To ensure independent financial accountability, audit has to be an integral part of premium reconciliation. It’s the audit team’s responsibility to ensure that the insurer adheres to regulations around premium reconciliation, to be compliant with Model Audit Rule (MAR) regulatory provisions. Here is a quick reminder about MAR.
MAR is officially referred to as the Annual Financial Reporting Regulation applicable to insurance companies. MAR, just like SOX, was passed because of corporate financial scandals like Enron and WorldCom where ineffective control environments allowed improper accounting and inflated profits. MAR creates better corporate control environments and holds executives personally accountable for internal control over financial reporting. MAR applies to all insurers in the U.S. with $500 million plus in direct written premiums.
Scandals like WorldCom and Enron are a thing of the past. In today’s environment, organizations are now used to stringent regulations like SOX and MAR. Which begs the question, why would MAR introduce challenges to audit?

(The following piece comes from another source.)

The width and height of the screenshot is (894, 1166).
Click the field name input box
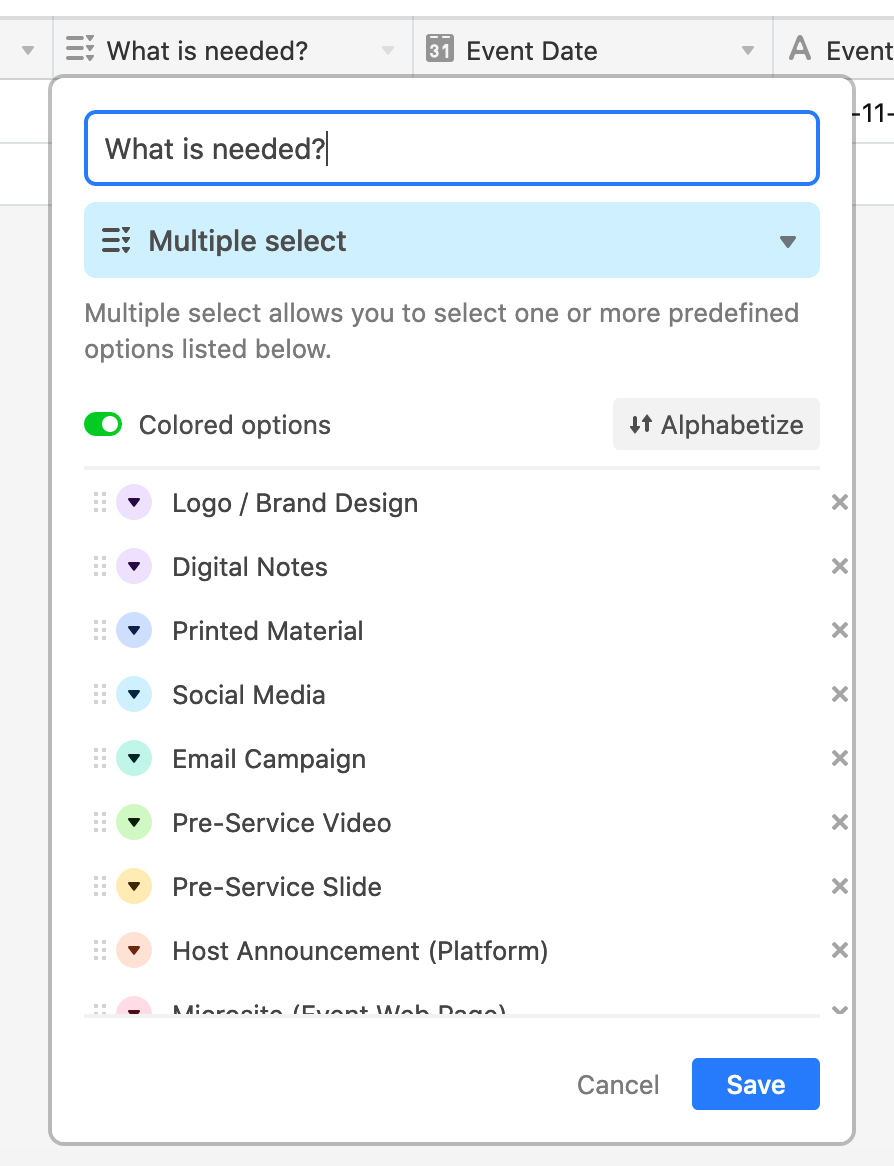452,149
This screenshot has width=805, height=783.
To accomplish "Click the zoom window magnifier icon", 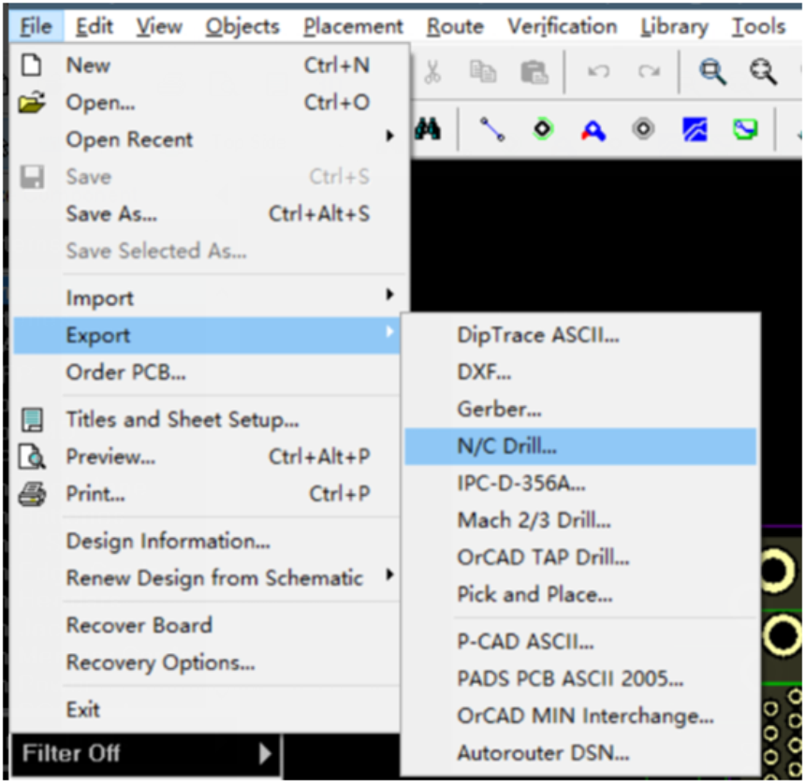I will (712, 72).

Most people would assume that the audit trail is the biggest challenge auditors face when it comes to MAR, but that is not the case. The biggest challenge is ensuring that the proper controls are in place to comply with MAR. As you may know, auditors face multiple challenges when it comes to controls.
First, updating controls takes quite a bit of time and is very labor intensive. Many organizations simply do not have the headcount to manage audit tests on internal controls, which tend to be manual. Organizations need a platform that offers automated controls that check 100 percent of data moving into and out of all their databases and provides visibility into the results.
Another challenge is the vast array of disparate systems and associated controls that must be tested and documented. If an insurance company migrates to a new core system that provides a set of applications to support insurance operations, these can further complicate the process by introducing even more controls that need to be tested. To solve this challenge, organizations need a platform that spans across the enterprise and can reconcile data across disparate systems with complex business rules.
Finally, the audit team and IT department do not always work well with each other. (Yep, I hate to say it.) When this happens, it could present a significant challenge. To be successful, audit must lay out for IT what controls need to be in place and perform random tests to ensure that the controls set up by IT are compliant. But, this can only be done if the audit team and IT department each do their part. IT would need to have the controls in place, which isn’t always their top priority. Because yearly attestation is due in June, this often presents a time crunch from conflicting priorities. By working further in advance and establishing priorities, audit will have no problem sending their annual report to the State Department of Insurance on time.
Now…what if you could avoid these issues and make it turnkey, easy and flexible to get all of this completed?
An Enterprise Data Analysis platform has automated controls that check 100 percent of the data while reducing the time and effort required for testing. In addition, the platform provides visibility and an audit trail that can be provided to both internal and external auditors.
An Enterprise Data Analysis platform makes life easier for auditors by testing controls, making sure the controls are working and remediating any controls that are not working. If any controls fail the platform will tell you.